A defendant is sued. Fearing significant litigation expenses—and the potential for a class action—the defendant wants to find a strategic way to avoid such expensive litigation and get out of the lawsuit quickly. So, the defendant decides to make an offer to the lead, individual plaintiff that would fully compensate (or even exceed) the individual damages, hoping to moot the individual plaintiff’s claims (and the lawsuit). Does this strategy work?

This week, in Campbell-Ewald Co. v. Gomez, 575 U.S. 1008 (2015) (slip op.), the Supreme Court, in a 6-3 decision, said “no.”

Gomez, the plaintiff, received unsolicited text messages from Campbell-Ewald allegedly in violation of the Telephone Consumer Protection Act (“TCPA”). Gomez sued on behalf of himself and a putative “class of individuals who had received, but had not consented to receipt of, the text message.” Gomez sought trebled, statutory damages, costs, attorneys’ fees, and an injunction. 

Campbell-Ewald proposed a settlement to Gomez under Fed. R. Civ. P. 68, for costs (excluding attorneys’ fees), the trebled statutory damages, and an injunction which would prohibit future text messages in violation of the TCPA, but would deny liability. Gomez effectively rejected the settlement offer by permitting it to lapse after 14 days.  Fed. R. Civ. P. 68.  Arguing that this offer, making Gomez whole, mooted his claim and there no longer existed a case or controversy under Article III, Campbell-Ewald moved to dismiss Gomez’s individual and class claims. 

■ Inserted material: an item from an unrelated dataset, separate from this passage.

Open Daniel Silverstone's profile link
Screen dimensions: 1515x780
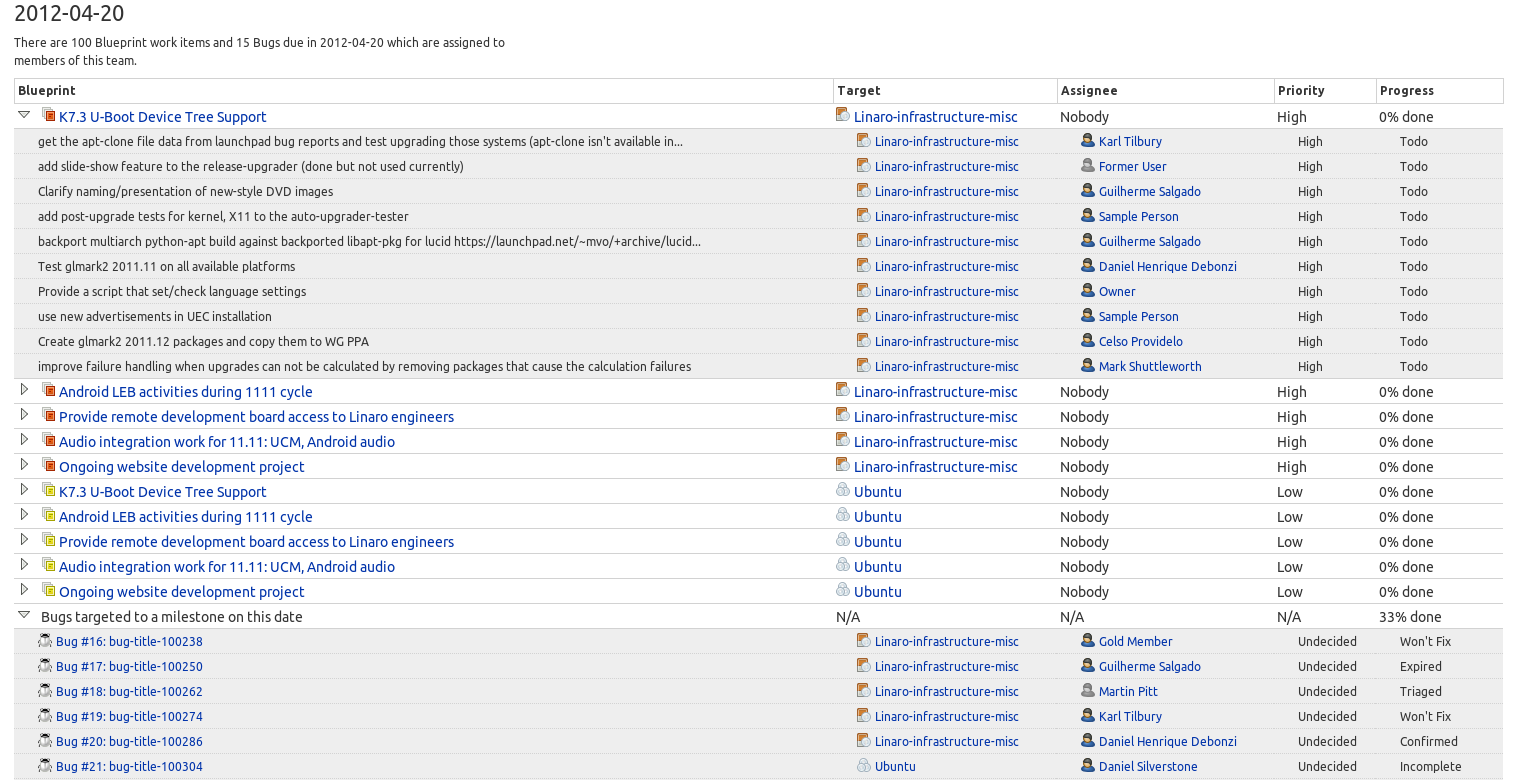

The district court denied Campbell-Ewald’s motion, and the Court of Appeals agreed, determining that the unaccepted settlement offer did not moot the individual or class claims.  The U.S. Supreme Court granted certiorari “to resolve a disagreement among the Courts of Appeals over whether an unaccepted offer can moot a plaintiff’s claim, thereby depriving federal courts of Article III jurisdiction.” To answer this question, the Court analyzed the Article III standing requirements. 

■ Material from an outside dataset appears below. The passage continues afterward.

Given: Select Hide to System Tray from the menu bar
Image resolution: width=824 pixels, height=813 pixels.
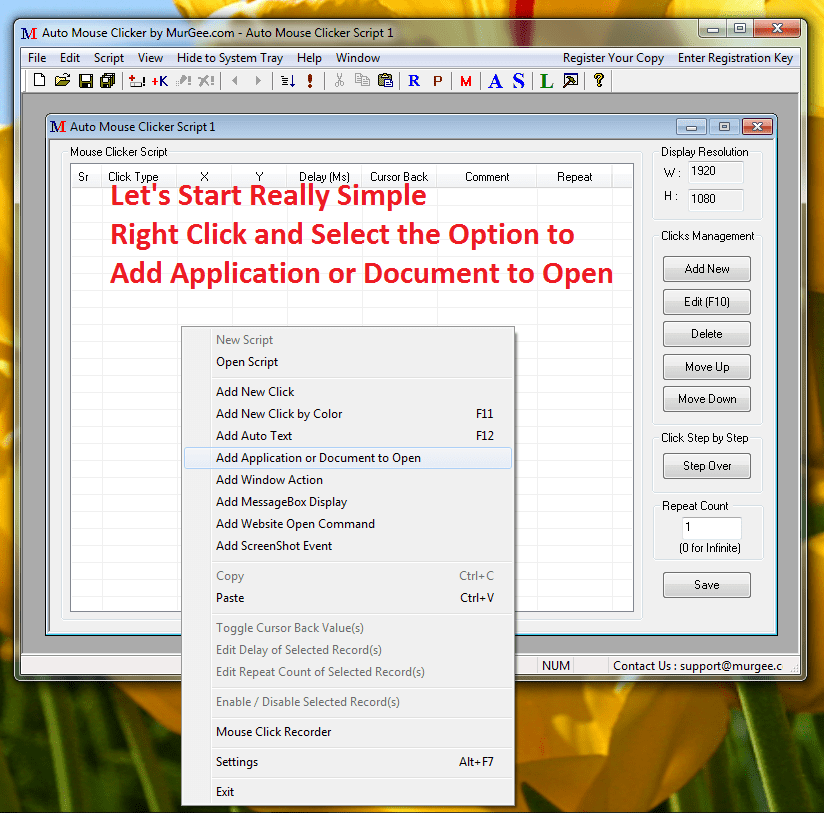Looking at the screenshot, I should (x=229, y=57).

To maintain a lawsuit, there must be an actual controversy between parties. U.S. Const., Art. III, § 2. Moreover, standing is a continuing requirement; an actual controversy must exist throughout the entirety of the suit. Thus, Campbell-Ewald asserted that this post-lawsuit, rejected settlement offer was a later action that mooted the case. The Court held that “[u]nder basic principles of contract law, Campbell’s settlement bid and Rule 68 offer of judgment, once rejected, had no continuing efficacy.” Unless Gomez accepted that offer, the proposal for settlement was not binding. Significantly, the court noted that when the 14-day offer period expired under Fed. R. Civ. P. 68, Gomez remained “emptyhanded,” and, accordingly, the rejected settlement offer did not make him whole or moot the case.

This ruling is significant. Under Campbell-Ewald, defendants cannot utilize offers of settlement to essentially buy out a lead plaintiff in the hopes of avoiding a class action.  But what if Gomez hadn’t been “emptyhanded”? That is, what if Campbell-Ewald had actually paid the offered amounts to Gomez, rather than simply making an offer? As the Court stated, “[w]e need not, and do not, now decide whether the result would be different if a defendant deposits the full amount of the plaintiff’s individual claim in an account payable to the plaintiff, and the court enters judgment for the plaintiff in that amount. That question is appropriately reserved for a case in which it is not hypothetical.” 

Thus, while one strategy may have been expressly rejected by the Court, a defendant may arguably still pay the individual plaintiff in full in an attempt to moot the case. The efficacy of that strategy remains an open question.